Marketing partout,
marketing nulle part ?

Marketing partout,
marketing nulle part ?

S’il est une évidence que l’intégralité du corps social semble aujourd’hui partager, c’est celle-ci : le marketing a tout envahi ; il est LA technique de persuasion par excellence du XXème et du XXIème siècles ; il concerne aujourd’hui absolument tous les champs de la vie non seulement économique mais sociale.

Les marketeurs et tous leurs avatars (publicitaires, sondeurs…) se transforment de fait, dans l’imaginaire collectif, en figures modernisées des sophistes dont parle Platon pour dénoncer leur malignité. Malignité manifeste de leurs techniques de persuasion perverses et manipulatoires.

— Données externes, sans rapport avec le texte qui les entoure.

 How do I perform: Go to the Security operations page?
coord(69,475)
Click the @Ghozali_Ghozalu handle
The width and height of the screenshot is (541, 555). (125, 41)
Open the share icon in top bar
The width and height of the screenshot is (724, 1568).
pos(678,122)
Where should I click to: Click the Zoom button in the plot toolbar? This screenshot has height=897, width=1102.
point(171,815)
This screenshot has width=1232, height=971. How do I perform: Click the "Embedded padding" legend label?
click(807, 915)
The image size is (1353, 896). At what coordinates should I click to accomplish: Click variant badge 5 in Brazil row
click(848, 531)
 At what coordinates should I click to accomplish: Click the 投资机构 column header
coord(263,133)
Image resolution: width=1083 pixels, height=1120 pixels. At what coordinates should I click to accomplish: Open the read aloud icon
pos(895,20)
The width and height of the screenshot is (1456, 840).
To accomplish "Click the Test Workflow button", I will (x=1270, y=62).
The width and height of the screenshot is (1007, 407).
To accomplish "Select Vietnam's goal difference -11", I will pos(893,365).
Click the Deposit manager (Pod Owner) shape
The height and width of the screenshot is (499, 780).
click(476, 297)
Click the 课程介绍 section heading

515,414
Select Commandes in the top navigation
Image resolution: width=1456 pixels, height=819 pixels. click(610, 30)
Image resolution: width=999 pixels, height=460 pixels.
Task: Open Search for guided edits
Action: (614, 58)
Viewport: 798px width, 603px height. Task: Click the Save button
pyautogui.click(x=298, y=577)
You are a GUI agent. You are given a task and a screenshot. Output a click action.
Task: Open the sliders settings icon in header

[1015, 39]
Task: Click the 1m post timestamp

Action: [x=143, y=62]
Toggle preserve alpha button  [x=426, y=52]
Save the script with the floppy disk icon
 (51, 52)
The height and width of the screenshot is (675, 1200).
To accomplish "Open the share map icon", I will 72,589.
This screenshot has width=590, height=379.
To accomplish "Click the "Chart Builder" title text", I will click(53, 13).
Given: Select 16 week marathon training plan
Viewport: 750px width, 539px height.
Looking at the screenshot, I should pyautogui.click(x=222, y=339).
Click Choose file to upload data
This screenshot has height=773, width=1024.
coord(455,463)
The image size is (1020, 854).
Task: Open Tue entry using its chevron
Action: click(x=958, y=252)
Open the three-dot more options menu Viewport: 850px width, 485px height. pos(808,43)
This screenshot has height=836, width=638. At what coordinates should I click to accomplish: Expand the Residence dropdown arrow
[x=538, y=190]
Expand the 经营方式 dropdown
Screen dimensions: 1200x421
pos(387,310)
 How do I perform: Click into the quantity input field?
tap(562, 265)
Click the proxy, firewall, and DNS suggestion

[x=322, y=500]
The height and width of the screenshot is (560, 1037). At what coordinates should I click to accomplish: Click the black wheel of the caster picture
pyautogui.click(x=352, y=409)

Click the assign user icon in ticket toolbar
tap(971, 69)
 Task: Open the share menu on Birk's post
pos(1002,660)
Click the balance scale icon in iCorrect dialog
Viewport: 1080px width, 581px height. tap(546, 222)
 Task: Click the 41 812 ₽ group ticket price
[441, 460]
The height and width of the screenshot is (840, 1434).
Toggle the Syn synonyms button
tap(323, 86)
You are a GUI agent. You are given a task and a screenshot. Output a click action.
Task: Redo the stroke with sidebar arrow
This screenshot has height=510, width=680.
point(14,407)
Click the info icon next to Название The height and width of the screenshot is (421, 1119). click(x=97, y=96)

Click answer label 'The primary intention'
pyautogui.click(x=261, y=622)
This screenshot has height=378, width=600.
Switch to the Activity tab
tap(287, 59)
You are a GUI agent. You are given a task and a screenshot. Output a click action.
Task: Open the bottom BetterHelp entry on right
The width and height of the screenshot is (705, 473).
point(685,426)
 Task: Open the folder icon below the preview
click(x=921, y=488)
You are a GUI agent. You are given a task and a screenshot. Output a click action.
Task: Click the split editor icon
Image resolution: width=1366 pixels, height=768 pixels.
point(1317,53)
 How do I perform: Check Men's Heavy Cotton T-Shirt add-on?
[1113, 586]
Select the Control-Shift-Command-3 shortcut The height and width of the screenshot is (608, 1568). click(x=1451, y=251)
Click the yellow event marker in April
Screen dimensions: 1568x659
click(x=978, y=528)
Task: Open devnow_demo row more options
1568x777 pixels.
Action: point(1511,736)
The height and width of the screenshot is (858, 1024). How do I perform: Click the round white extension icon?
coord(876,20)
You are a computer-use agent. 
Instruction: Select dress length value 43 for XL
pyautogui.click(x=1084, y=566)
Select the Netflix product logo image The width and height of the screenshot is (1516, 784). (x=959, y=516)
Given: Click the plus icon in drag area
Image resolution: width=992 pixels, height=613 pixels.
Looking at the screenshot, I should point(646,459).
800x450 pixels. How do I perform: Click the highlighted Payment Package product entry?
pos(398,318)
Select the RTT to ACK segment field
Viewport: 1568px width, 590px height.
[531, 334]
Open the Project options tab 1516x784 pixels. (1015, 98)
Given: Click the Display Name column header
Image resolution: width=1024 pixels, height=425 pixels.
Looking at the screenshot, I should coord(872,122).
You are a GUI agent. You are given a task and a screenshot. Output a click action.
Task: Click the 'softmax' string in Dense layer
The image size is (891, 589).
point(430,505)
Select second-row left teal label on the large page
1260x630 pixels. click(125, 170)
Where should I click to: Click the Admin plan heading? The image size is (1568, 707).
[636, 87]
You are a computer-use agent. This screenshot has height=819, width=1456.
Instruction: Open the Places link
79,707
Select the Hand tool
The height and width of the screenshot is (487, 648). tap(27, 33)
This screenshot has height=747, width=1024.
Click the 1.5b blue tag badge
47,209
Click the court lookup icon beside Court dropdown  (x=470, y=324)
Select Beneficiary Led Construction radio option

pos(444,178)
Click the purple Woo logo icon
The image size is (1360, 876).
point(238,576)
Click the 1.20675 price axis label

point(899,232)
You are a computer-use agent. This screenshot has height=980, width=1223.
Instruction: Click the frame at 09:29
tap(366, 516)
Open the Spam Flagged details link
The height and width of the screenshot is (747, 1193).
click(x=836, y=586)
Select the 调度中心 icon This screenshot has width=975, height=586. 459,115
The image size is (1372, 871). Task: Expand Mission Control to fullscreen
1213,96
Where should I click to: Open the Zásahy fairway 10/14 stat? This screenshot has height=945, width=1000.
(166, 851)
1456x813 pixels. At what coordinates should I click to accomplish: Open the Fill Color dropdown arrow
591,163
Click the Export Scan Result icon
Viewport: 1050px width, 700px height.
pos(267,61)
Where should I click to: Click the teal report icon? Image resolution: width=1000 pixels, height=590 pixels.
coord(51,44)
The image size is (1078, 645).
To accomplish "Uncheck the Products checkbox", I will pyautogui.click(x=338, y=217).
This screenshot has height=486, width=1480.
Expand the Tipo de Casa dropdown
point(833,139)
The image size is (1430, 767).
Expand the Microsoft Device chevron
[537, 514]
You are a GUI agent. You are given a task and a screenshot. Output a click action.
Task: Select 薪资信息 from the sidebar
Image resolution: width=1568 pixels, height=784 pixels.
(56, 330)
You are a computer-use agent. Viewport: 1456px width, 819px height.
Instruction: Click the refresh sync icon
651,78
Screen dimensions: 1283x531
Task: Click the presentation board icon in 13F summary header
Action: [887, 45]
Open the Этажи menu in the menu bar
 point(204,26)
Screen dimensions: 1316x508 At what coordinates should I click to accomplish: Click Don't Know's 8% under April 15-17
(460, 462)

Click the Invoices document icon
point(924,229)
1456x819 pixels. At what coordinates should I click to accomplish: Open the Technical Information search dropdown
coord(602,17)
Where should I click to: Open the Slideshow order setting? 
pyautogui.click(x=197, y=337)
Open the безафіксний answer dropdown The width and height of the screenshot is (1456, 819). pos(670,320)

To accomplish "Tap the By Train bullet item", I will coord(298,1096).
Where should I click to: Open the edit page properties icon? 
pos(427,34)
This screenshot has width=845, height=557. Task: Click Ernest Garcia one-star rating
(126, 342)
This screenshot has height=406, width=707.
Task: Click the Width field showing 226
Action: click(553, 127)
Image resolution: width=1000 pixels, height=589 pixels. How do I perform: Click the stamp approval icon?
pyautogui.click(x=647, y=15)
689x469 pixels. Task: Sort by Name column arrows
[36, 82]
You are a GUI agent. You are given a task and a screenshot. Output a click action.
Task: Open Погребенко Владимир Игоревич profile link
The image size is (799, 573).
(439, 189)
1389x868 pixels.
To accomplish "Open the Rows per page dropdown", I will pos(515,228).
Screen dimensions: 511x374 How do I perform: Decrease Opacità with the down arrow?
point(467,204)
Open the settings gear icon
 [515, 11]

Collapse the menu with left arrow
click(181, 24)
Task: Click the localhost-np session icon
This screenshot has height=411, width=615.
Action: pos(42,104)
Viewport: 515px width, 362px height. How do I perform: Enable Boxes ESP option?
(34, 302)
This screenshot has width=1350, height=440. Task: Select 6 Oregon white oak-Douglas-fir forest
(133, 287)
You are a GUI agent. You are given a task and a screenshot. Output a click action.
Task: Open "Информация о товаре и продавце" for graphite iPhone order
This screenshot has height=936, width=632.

Malignité, aussi, des valeurs implicites relativistes et au fond nihilistes qu’ils véhiculent à travers leurs discours et démonstrations : « l’individu est la mesure de toutes choses… ». De Vance Packard au grand public, en passant par Gilles Deleuze qui dénonçait la captation atterrante de la notion de « concept » par le marketing (Pourpalers, 1990) sans parler de Naomi Klein, l’accusation a fait florès. D’autant plus que cette hégémonie envahissante du marketing, a été diagnostiquée aussi dans le champ du politique, où elle est ressentie de la façon la plus dramatisée (« c’est du marketing… Mais au fond tout est pareil, notre choix démocratique n’est jamais respecté, tout se vaut »…).

 

Le marketing partout, c’est les sophistes qui nous dictent à tous, dans une tyrannie soft, ce qu’il faut dire, faire et penser, de préférence comme les autres. Avec une menace voilée, en arrière-plan : si on n’obéit pas, il pourrait nous en cuire. Comme le dit Calliclès à Socrate dans le Gorgias, celui qui s’entête à ne pas vouloir se conformer à la loi et à la croyance commune, « celui-là, qui parle comme un enfant, on a envie de le gifler ». La gifle pouvant prendre les apparences, aujourd’hui, d’une forme d’exclusion sociale – être réduit au rang d’original, de marginal, de « boloss » en un mot.

Mais, dans le même temps – et ce n’est pas là le moindre des paradoxes –  avec le digital et toutes les possibilités qu’il semble ouvrir, dont la plus évidente aujourd’hui est le Big Data, la question se pose pour certains de l’utilité même du marketing. Si les algorithmes me permettent en tant qu’entreprise cherchant à mettre en marché une offre auprès d’un individu, ou en tant qu’insititution cherchant à lui « vendre » telle décision ou tel changement de comportement, de le faire de façon totalement individualisée et plus ou moins automatisée, quelle place pour le marketeur ? Si la représentativité n’a plus aucun sens, à l’heure de l’exhaustivité permise par le Big data, quelle utilité pour sa force de persuasion, ses techniques d’identification des cibles, des publics, sa capacité à segmenter et ses audiences et ses offres ? Si ce n’est plus la peine de se fatiguer à chercher à segmenter et à persuader, l’objectif étant de chercher à isoler et à « traiter » l’individu lui-même, parfaitement identifié et cerné par ses choix passés, en temps réel… Le marketing est-il lui même en voie d’uberisation ultra-rapide, au contraire de la croyance commune qui le voit tout-puissant ?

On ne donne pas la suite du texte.